There are any number of different ways of mapping ISO 15926 into OWL. Its not a perfect fit, so at some point compromises need to be made. Compromises can be made for reasoning, validation, performance or security, for example. This page is intended to document options and discuss proposals for a variant to act as the primary publishing medium of the RDS/WIP

Position Statements

Position statements from interested individuals/companies.

Julian Bourne

See the ISO 15926 Part 7 Use Case 1 for background on my position.

The form of OWL that the RDS/WIP takes needs to be the same as the form that software vendors choose for data exchange. It should be possible to validate the form of exchange data, but it does not need to be able to validate models, since it is assumed that these are validated elsewhere.

The representation should express as much ISO 15926 as possible in OWL. OWL has limitations in this regard, but we should do everything we can to make as much of the information accessible to a pure OWL/RDF application that knows nothing about ISO 15926.

SPARQL queries need to be able to perform well against data in this form in a secure way.
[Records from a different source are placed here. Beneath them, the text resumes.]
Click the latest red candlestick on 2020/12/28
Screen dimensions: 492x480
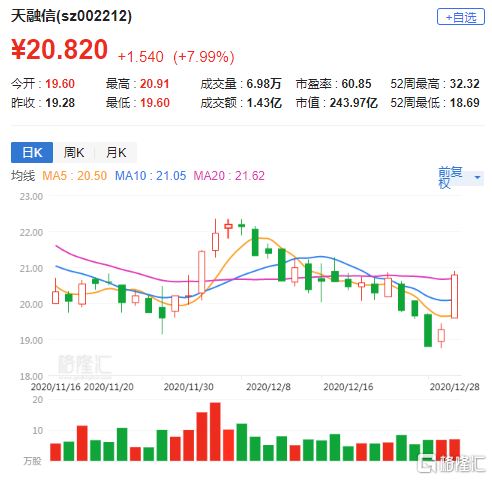(454, 296)
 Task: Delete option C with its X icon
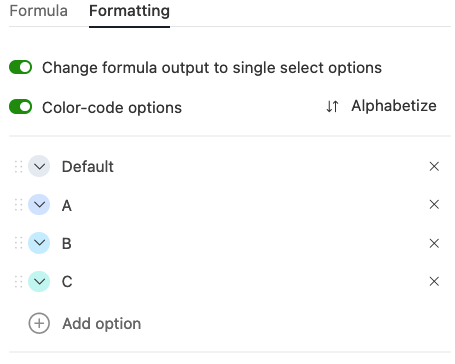[434, 282]
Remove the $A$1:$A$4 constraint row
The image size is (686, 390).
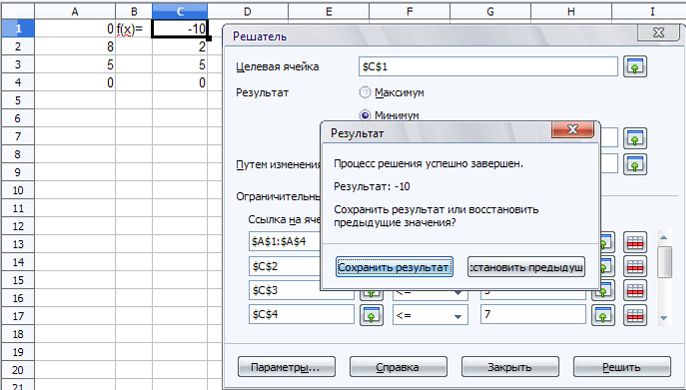pyautogui.click(x=634, y=242)
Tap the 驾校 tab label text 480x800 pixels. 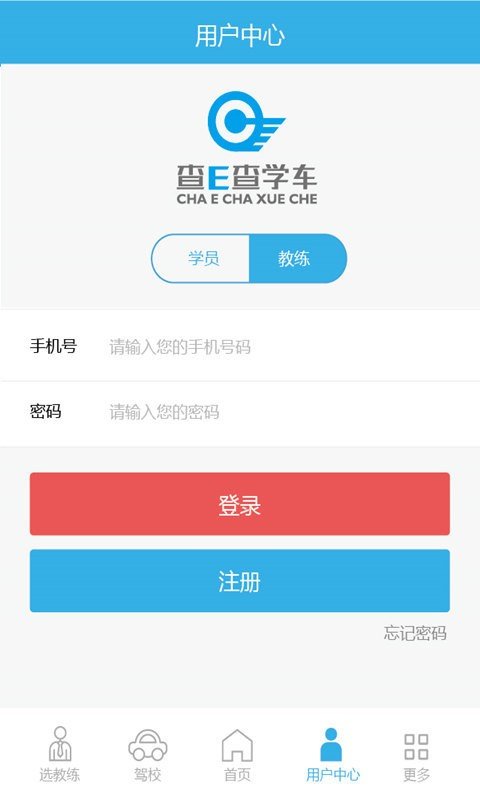(x=147, y=775)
That is to say, it is necessary that some data be visible to only selected security principals, and not impact the performance of the system (especially for highly restricted users such as public access). Moreover, this means that any literal present in the system must not be visible to a user unless that user can view relationships that address that literal.

Open Issues

  • How to represent ISO 15926 part 2 style literals - do we require their representation as a template-like object, or do we use native OWL? If using native OWL, literals can never be subjects. If using templates there are performance, security and distribution interoperability problems.

Closed Issues

  • Its seems possible to borrow the template to express specialization in the part 2 OWL/RDF form, while at the same time using rdfs:isSubclassOf to express the specialization in more natural OWL terms. This looks like it can be done by reifying the rdfs:isSubclassOf relationship in RDF, and providing it with the same identifier as that used for the specialization template instance (discussion thread to be attached).